In an address at the FIA-SIFMA AMG Asset Management Derivatives Forum, CFTC Commissioner Dawn D. Stump offered her perspective on (i) regulatory harmonization, (ii) the CFTC's approach to cross-border swap regulation; (iii) the protection of data by regulators and regulated entities; and (iv) the CFTC's new position limits proposal.
Ms. Stump observed that the CFTC's expanded regulatory authority under the Dodd-Frank Act has resulted in many asset managers becoming subject to CFTC regulation for the first time, in addition to being subject to SEC regulation. She acknowledged that this imposed burdens on both the regulated firms and on the CFTC itself. Ms. Stump said that the CFTC should focus its attention on those areas that were most important to its policy interests. (In this regard, Ms. Stump cited the agency's recently adopted amendments to CFTC Rule Part 4 (see previous coverage).) She also argued to reduce regulatory burdens for dual CFTC-SEC registrants, and increase regulatory certainty, including by "harmonizing" SEC and CFTC requirements.
Ms. Stump noted that the CFTC recently provided further guidance on the application of uncleared margin thresholds (see previous coverage). In July 2019, the CFTC staff issued an advisory clarifying that documentation requirements concerning uncleared swaps would be inapplicable until the $50 million initial margin threshold was exceeded with a particular swap dealer.

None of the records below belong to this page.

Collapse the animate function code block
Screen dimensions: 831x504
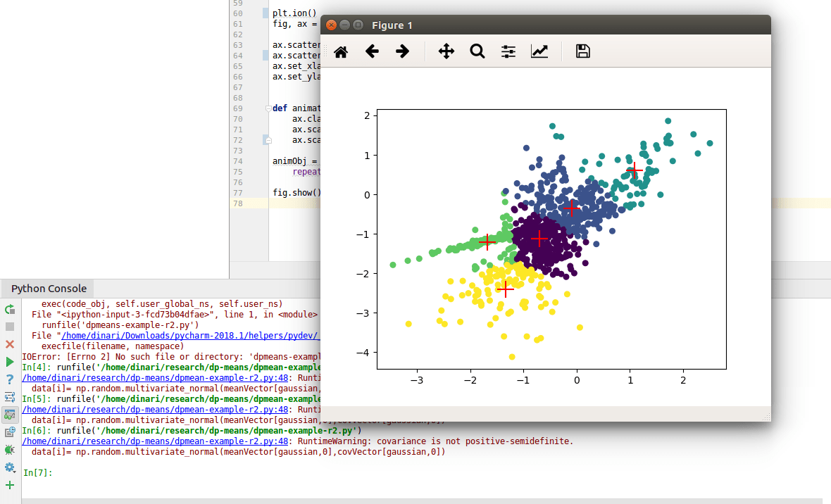pyautogui.click(x=268, y=109)
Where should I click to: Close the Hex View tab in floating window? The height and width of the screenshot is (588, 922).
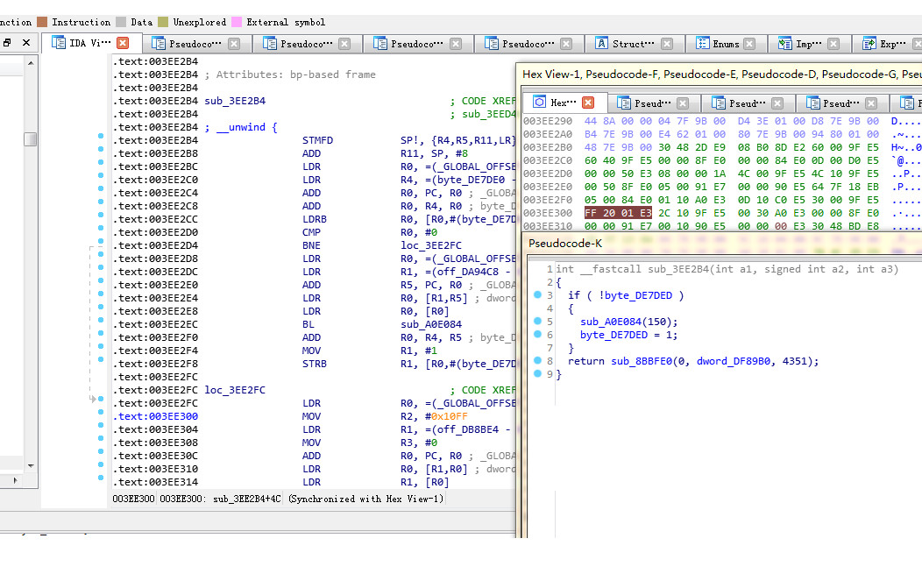point(588,103)
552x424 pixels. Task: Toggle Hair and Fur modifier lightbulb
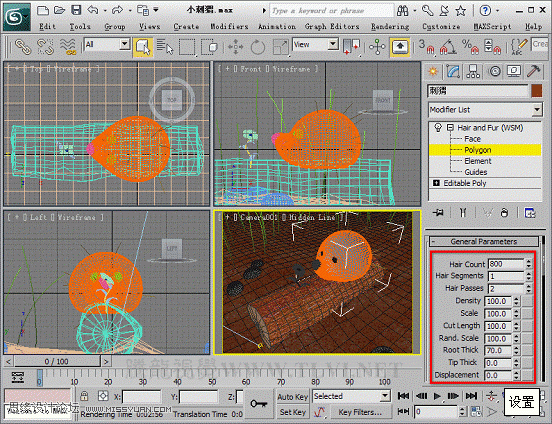[x=438, y=127]
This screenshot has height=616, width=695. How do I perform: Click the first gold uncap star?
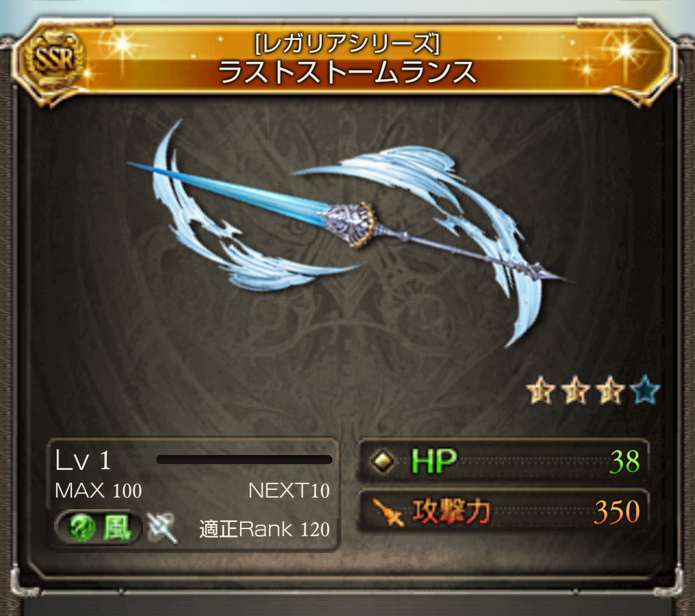pyautogui.click(x=541, y=390)
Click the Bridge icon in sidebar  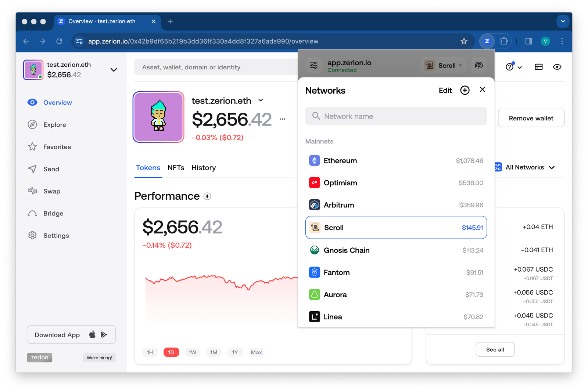[32, 214]
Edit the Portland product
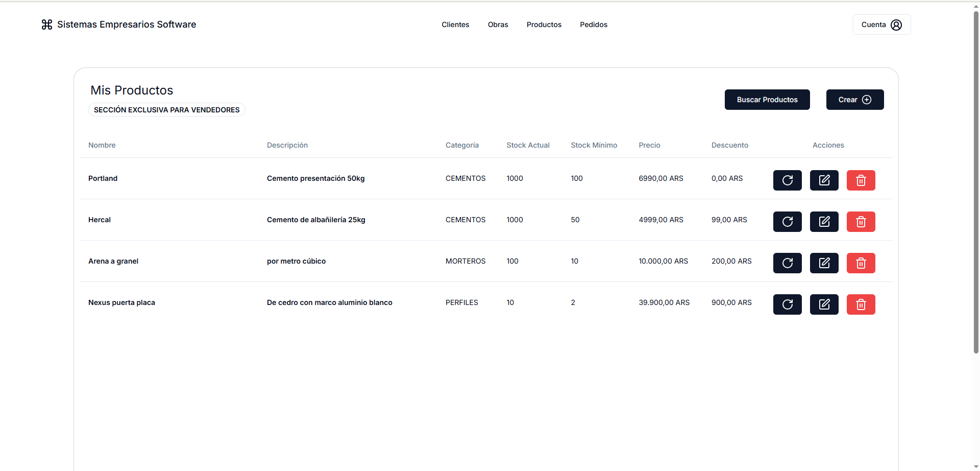 [824, 180]
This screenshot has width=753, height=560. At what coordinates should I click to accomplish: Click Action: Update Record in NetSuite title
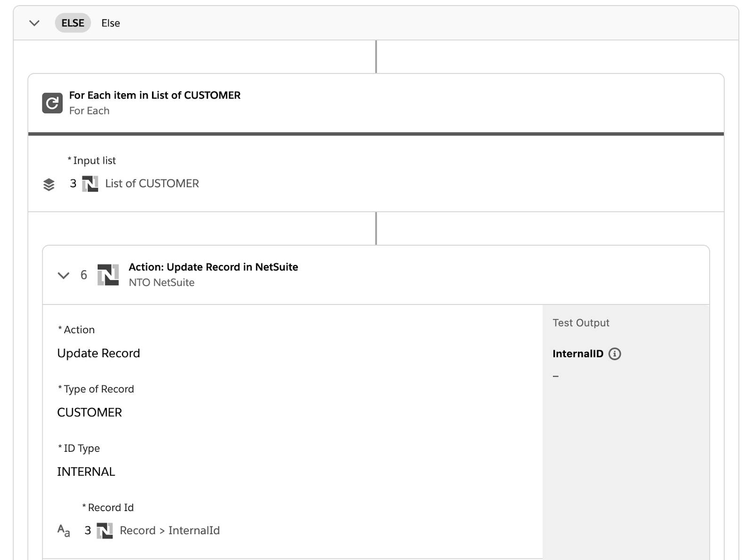click(x=213, y=267)
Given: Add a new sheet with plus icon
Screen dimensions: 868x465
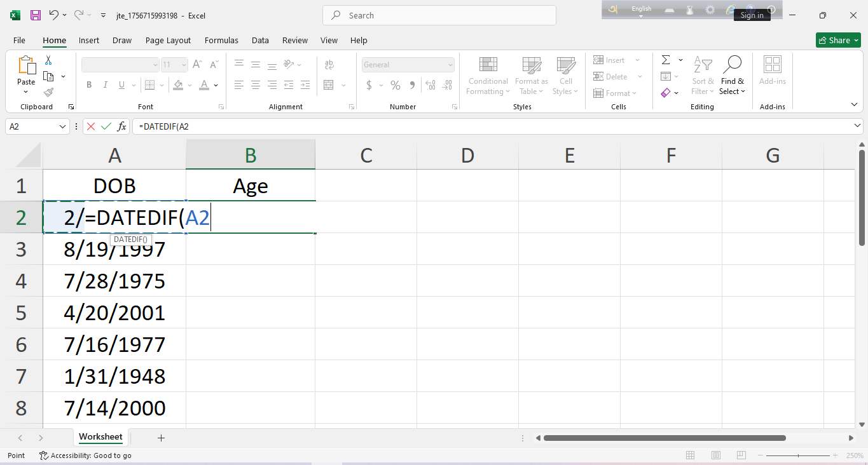Looking at the screenshot, I should point(161,438).
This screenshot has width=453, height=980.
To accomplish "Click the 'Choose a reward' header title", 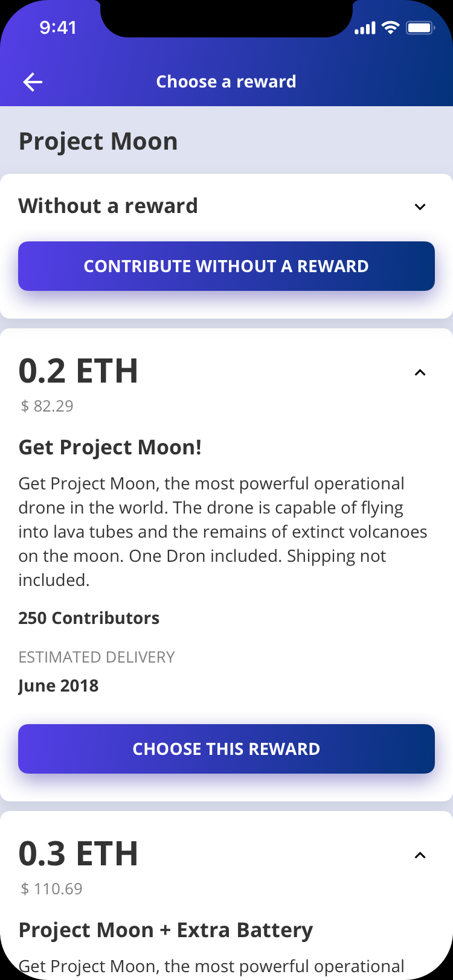I will point(227,81).
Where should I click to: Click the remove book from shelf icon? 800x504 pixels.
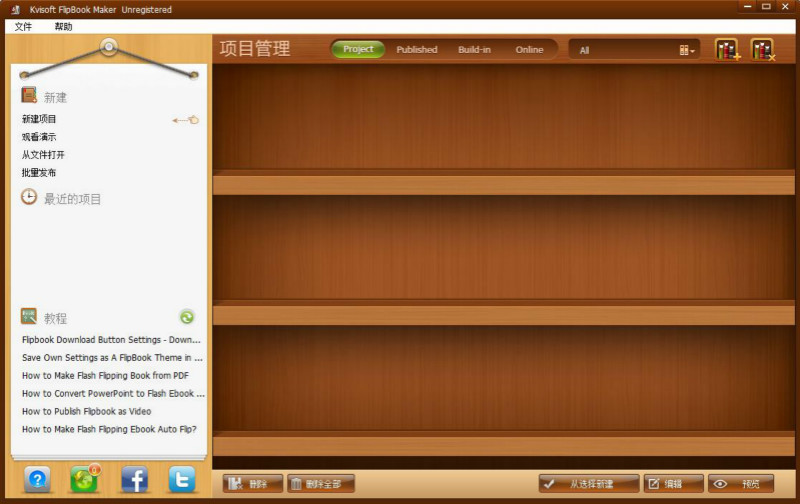pyautogui.click(x=762, y=49)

Ms. Stump questioned the trajectory of the agency's cross-border approach to swaps regulation. She said that the approach:
fails to provide exemption from swap execution facility ("SEF") registration for non-U.S. trading platforms based on comparable, comprehensive supervision and regulation, thus preventing U.S. market participants from trading on non-U.S. exchanges that did not want to become registered in the United States;
includes Cross-Border Guidance that that is a "stark departure" from the traditional CFTC approach of mutual recognition of foreign regulation; and
requires non-U.S. central counterparties ("CCPs") to register with the CFTC in order to clear swaps for U.S. customers without first assessing whether the CCP is subject to comparable, comprehensive supervision and regulation in its home country.
Ms. Stump proposed returning to "global regulatory coordination and deference regimes with comparable regulation." She advocated:
issuing SEF equivalence determinations to provide exemption for certain foreign-authorized and regulated trading facilities;
codifying a modified version of the Cross-Border Guidance (see previous coverage) that would (i) harmonize the CFTC's definition of a "U.S. person" with the SEC's and (ii) establish a new category of entities – "significant risk subsidiaries" – to include firms that are not U.S. persons or guaranteed by U.S. persons, but whose swap dealing activities may impact the U.S. financial system; and
considering revisions to the CFTC's approach to allowing U.S. customers' access to non-U.S. CCPs.
Data Protection Initiative
Ms. Stump explained that the CFTC will conduct a comprehensive review of the agency's approach to data protection. She advocated for a "holistic data strategy" that would:
designate a new data privacy officer;
update the data inventory catalog;
implement the NIST Privacy Framework;
examine whether to streamline data reporting requirements;
review the organizational structure of multiple data functions; and
remediate data security findings taken from recent Office of the Inspector General reports.
In anticipation of new data protection proposals, Ms. Stump advised regulators to consider: (i) refining the number of required data elements to be reported to include only those with an identified use-case by the CFTC; (ii) methods to decrease the number and type of messages submitted by reporting counterparties, received by swap data repositories, and reviewed by the CFTC; and (iii) extending the time delay for regulatory reporting under CFTC Rule Part 45.
Ms. Stump highlighted the essential components of the CFTC's new position limits proposal (see previous coverage), which would in part apply higher federal position limits to various core referenced futures contracts. While noting that several areas of the proposal needed to be reworked, Ms. Stump reaffirmed her support for it, and encouraged market participants to provide input on how the CFTC can improve its regulatory framework on position limits.
To provide greater regulatory clarity for market participants regarding position limits, Ms. Stump recommended that the CFTC update: (i) deliverable supply estimates for federal spot month limits; and (ii) the list identifying enumerated bona fide hedging practices.
This is a thoughtful piece that sketched out the likely direction for the CFTC in the coming year. A very worthwhile read for those wanting a view of current thinking at the agency.